Standing on a skateboard with a medicine ball in his hand, Zach Tobin asks what will happen if he throws the ball. He does so and proceeds to glide shakily in the opposition direction. "Equal and opposite forces, right?" he says. The scene might seem like something you would see on TikTok, but in fact is one of many physics demos that Tobin has catalogued as part of his job at Caltech. The demos cover many basic principles such as Newton's laws of motion, the relationship between electrical currents and magnetic fields, and the conductance of electricity by air. The demos also include props such as stuffed monkeys, lava lamps, and tubes of flames.
"Part of my job is playing with fun toys," he jokes. "But what I like about my work is the breadth of topics I get to cover, from electromagnetism to quantum mechanics, and more."
Tobin has been a physics lecture hall manager at Caltech since 2017. Half of the job involves managing the Feynman Lecture Hall, where introductory physics courses are taught. This includes maintaining the hall's equipment, scheduling, and other logistics. The other half of the job entails managing Caltech's collection of physics demos and related gadgetry, some of which date back nearly 130 years.
"The oldest experiment in the collection, called the Peltier-Seebeck device, is from 1895, before Caltech was even called Caltech," he says. The device is a thermoelectrical generator that couples the voltage in different objects to differences in temperature.
The collection includes more than 250 demos, more than 200 of which are catalogued on video and available online. Tobin notes he began to put even more demos on video due to the COVID-19 pandemic and resulting shift to online learning.
"It's great to have somebody like Zach on campus who has such an extensive knowledge of physics demos for students," says Brad Filippone, Caltech's Francis L. Moseley professor of physics.
Sometimes Tobin will help develop new demos or update existing ones, while others stand the test of time.
"There is a whole spectrum of different styles of demos, where some are future proof, some require updating, and some just degrade over time," he says.
Tobin said several professors asked him a few years ago to develop a so-called Rubens' tube demo, which illustrates the relationship between sound waves and pressure. Basically, a tube with holes is filled with propane and lit on fire. The result looks like "a bunch of candles in a tube," says Tobin. Sounds and music passing through the interior of the tube cause the flames to rhythmically undulate, which you can see in the demo Tobin developed and posted online.
More recently, Tobin says a few professors, including Filippone, have requested a well-known quantum physics demo called the single photon interference experiment. In this demonstration, a single photon is sent through two slits and produces an interference wave pattern even though only one photon is used. How can that be? This has to do with a physics concept known as wave-particle duality. As a single photon moves through the apparatus, it behaves like a wave, extended in space and passing through both slits. When detected on the other side of the slits, it then behaves like a well-localized particle.
Tobin says Filippone is helping him put together the demo, but that it is technically complicated to build for several reasons, including the fact that the laser beams used to produce the photons need to be carefully adjusted to send out only single photons.

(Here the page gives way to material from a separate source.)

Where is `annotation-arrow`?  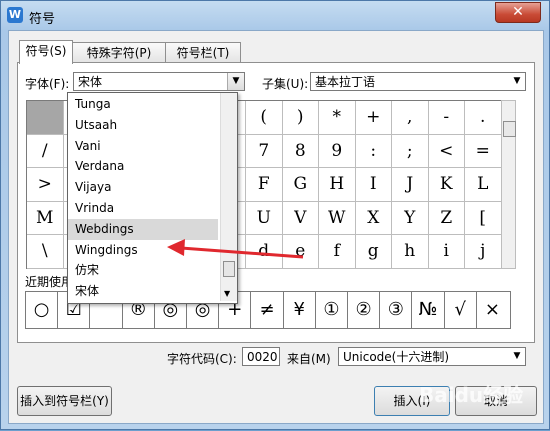
annotation-arrow is located at coordinates (236, 249).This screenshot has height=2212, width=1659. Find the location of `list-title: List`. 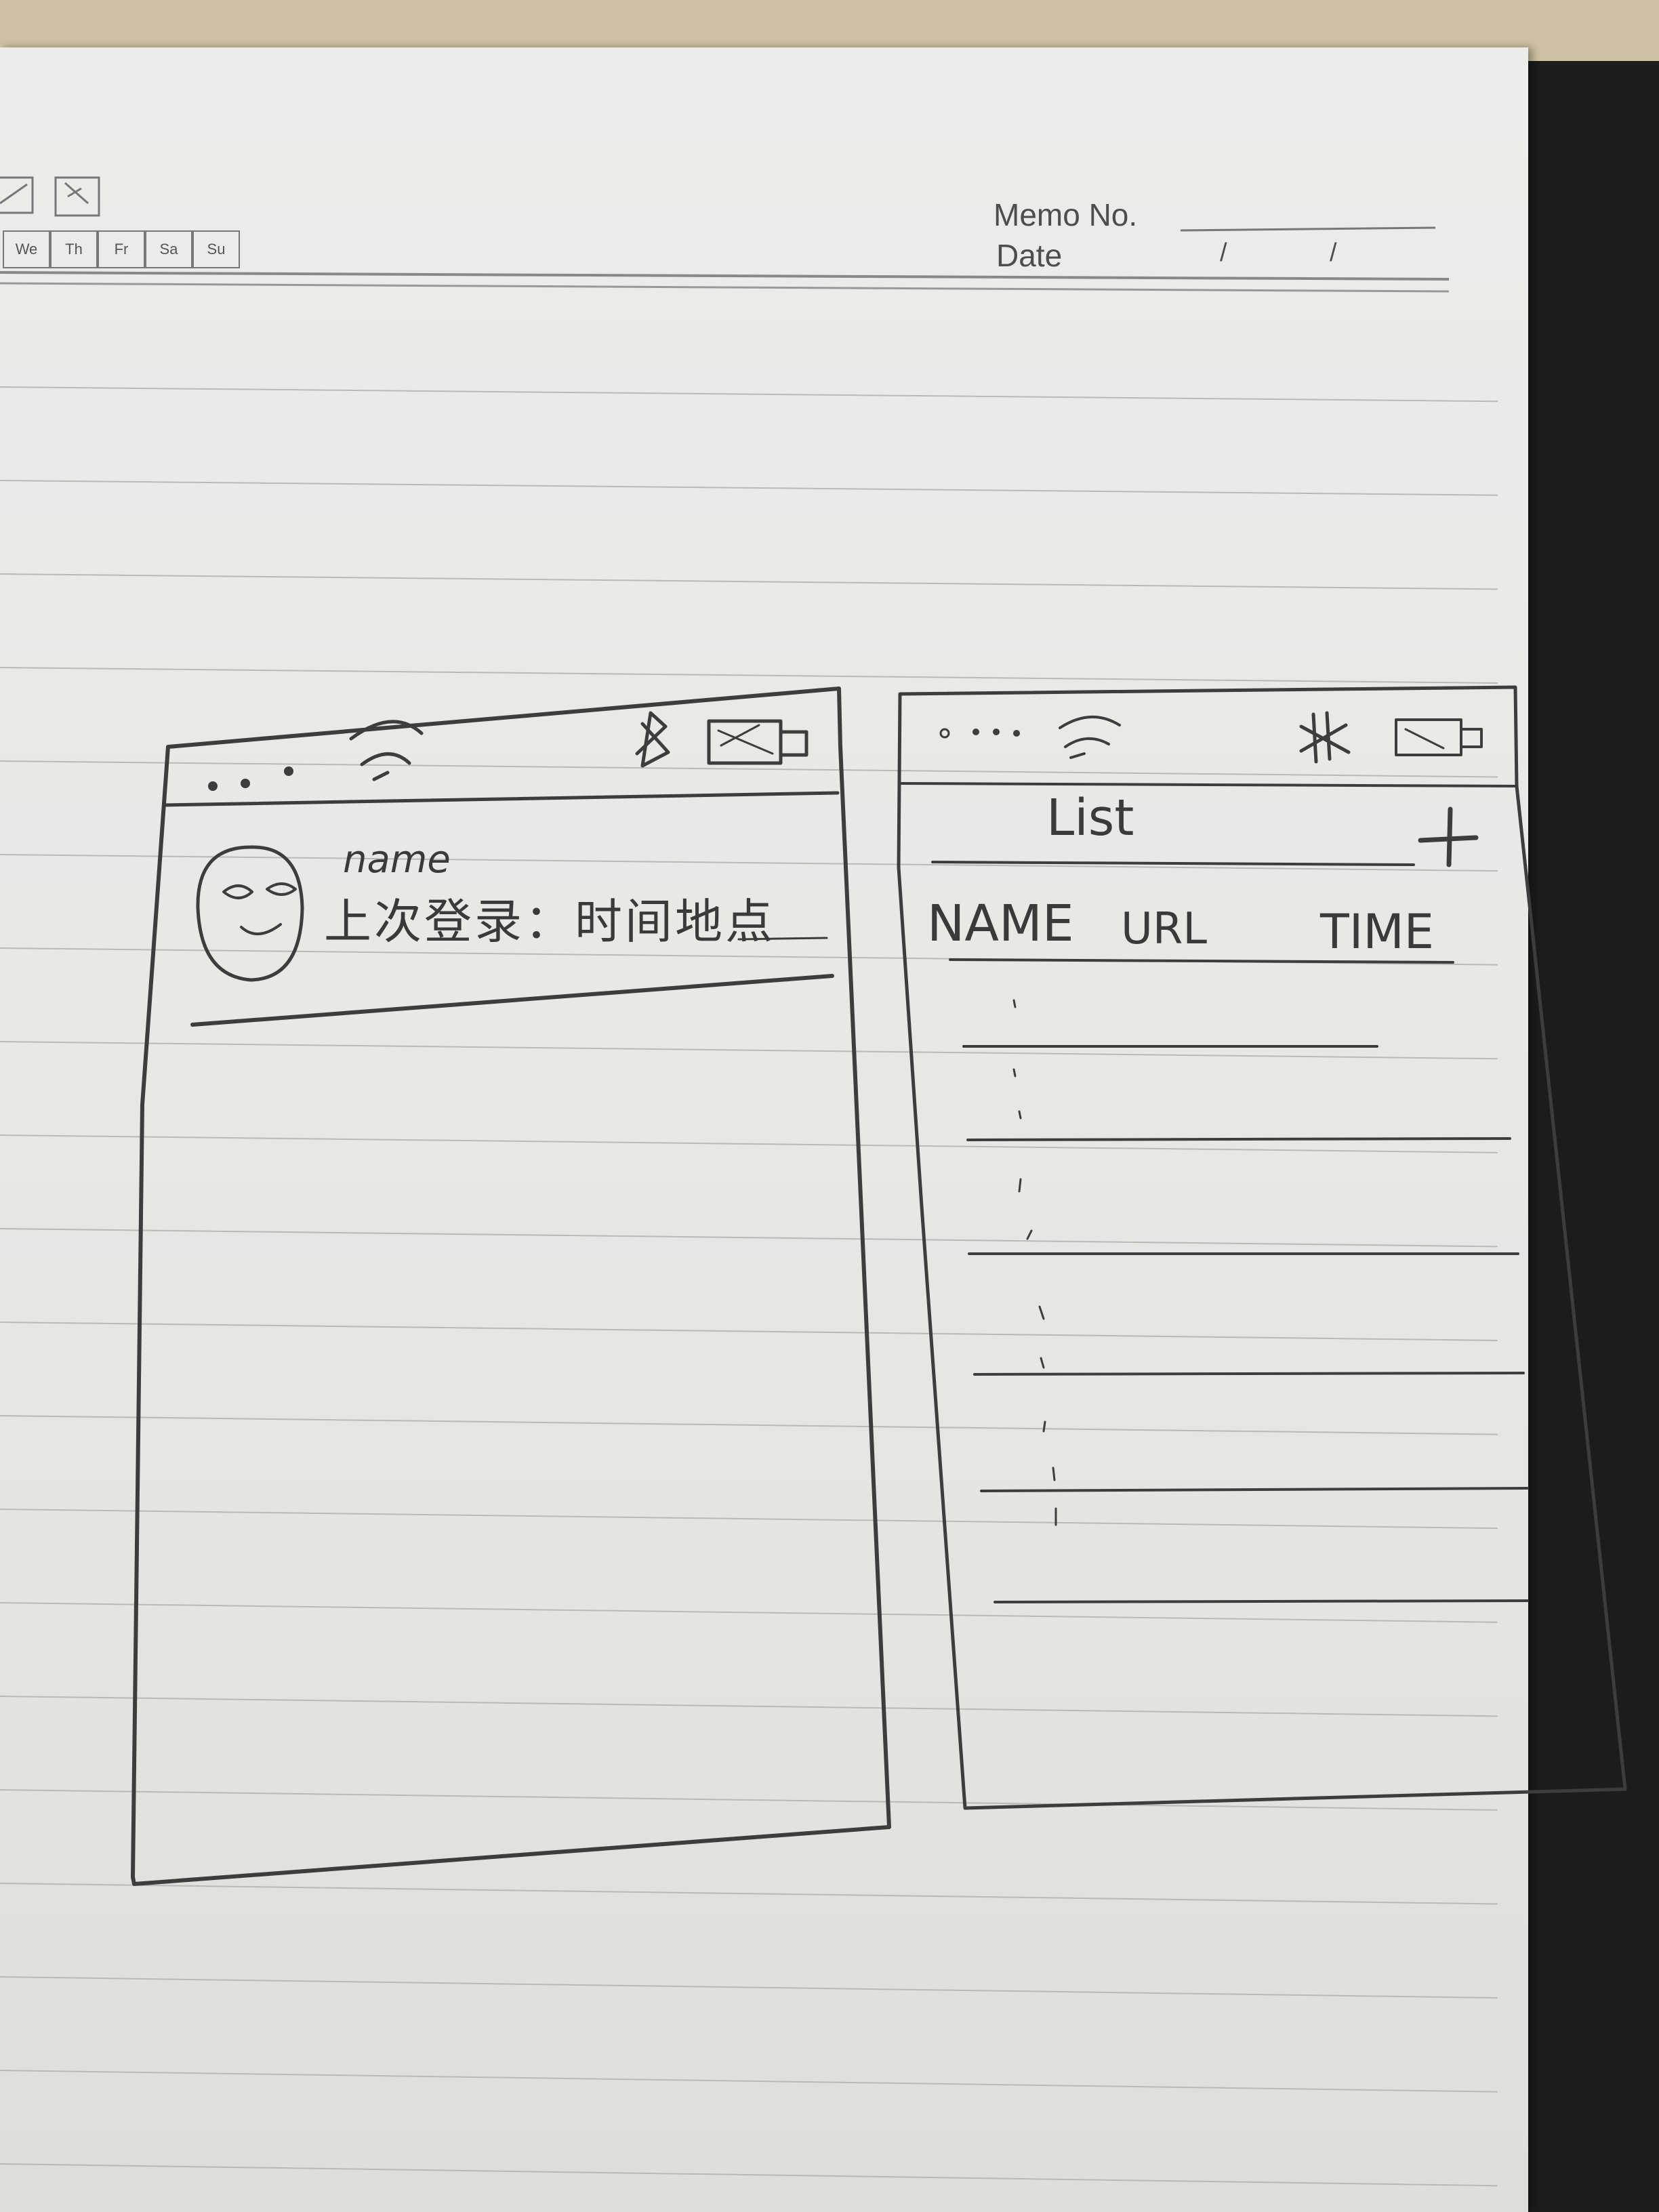

list-title: List is located at coordinates (1090, 818).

Tobin's career path may have stemmed from inspiration he received in college. He recalls the time a teacher placed a cinder block on their hand and "started hammering it to death." Luckily, the block was massive enough to absorb all the energy and not cause damage to the teacher's hand, as you can see here in a similar demo by Tobin. That same teacher also ate chalk, he recalls.
Later, Tobin went to Caltech for graduate school and studied in the lab of Caltech Professor of Applied Physics Paul Bellan. He left after earning a master's degree in physics.
"I had built a plasma gun, and when I was finished, I realized that what I really liked was operating the gun, but I was not as interested in the frequencies of the various atoms in it," he says. "I started to realize the difference between a scientist and an engineer."
Tobin then worked at Pasadena High School, where he developed computer and math classes, and taught Android app development and robotics. But he said that job "wasn't really for me" either.
Now, Tobin is happy to have found his way back to Caltech. Outside of his job responsibilities, he also builds props for Caltech theater productions. He helped create a giant, carnivorous plant for a production of Little Shop of Horrors, and even made Klingon weapons called bat'leths for a raucous production of Boldly Go, a musical parody based on the television show Star Trek.
Theater, he says, is not that different from science demos. "You need something interesting to look at or most people aren't going to care."